Insects are used for the pollination of agricultural crops (e.g. bees) and for natural crop protection (e.g. parasitic wasps). They are also increasingly utilised for human and animal consumption, e.g. mealworms and grasshoppers. The Netherlands is recognised globally for its innovative approach towards the use of insects.
Utilisation mainly domestic
In the first half of 2017, the Netherlands imported 8.2 million euros (390 thousand kg) worth of live insects making it the largest importer of insects in the European Union, followed by Belgium and France. These three countries together account for almost 60 percent of total insect imports into the EU.
Around one-third of insect imports are re-exported. In other words, the bulk of insects of foreign origin is for domestic use. Insects are also being bred locally by Dutch farmers.
|Other EU countries||0.7||1.2|
|Source: CBS, Eurostat|
Bees overtaken by other insects
In the first six months of 2012, the trade in bees accounted for 60 percent of total insect imports, representing an import value of slightly over 1 million euros. This flew up to 6 million euros one year later, in 2013. By the first half of 2017, it had decreased to 2.5 million euros or 30 percent of the total import value of insects. Other insects comprised seventy percent of live insect imports. Over a period of five years, their import value increased eightfold to 5.7 million euros.

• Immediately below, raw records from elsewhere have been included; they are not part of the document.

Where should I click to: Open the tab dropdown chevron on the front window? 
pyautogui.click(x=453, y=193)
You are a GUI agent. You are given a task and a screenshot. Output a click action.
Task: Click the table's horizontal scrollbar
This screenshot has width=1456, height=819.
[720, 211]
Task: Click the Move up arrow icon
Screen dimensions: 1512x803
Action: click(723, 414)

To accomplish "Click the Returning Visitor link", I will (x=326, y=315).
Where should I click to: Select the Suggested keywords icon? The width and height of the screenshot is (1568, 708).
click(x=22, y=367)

Third largest insect exporter
The Netherlands takes up third place in exports of live insects with an export value of 5.6 million euros. The largest exporter is Belgium with 15 million euros, followed by Slovakia with 6.2 million euros (almost entirely consisting of bees exports).
Assassin bugs from Israel
Many of the imported insects originate from Israel. Imports from Israel accounted for 5.6 million euros over the entire year of 2016, equivalent to 40 percent of total imports. Most of these insects were assassin bugs for natural crop protection. Dutch imports of insects from Slovakia amounted to 2.6 million euros; these were almost exclusively bees. The United Kingdom supplies nearly 2 million euros worth of insects. Dutch insect exports have Mexico as their main destination with nearly 2.6 million euros worth of insects from the Netherlands in 2016, i.e. 30 percent of total insect exports.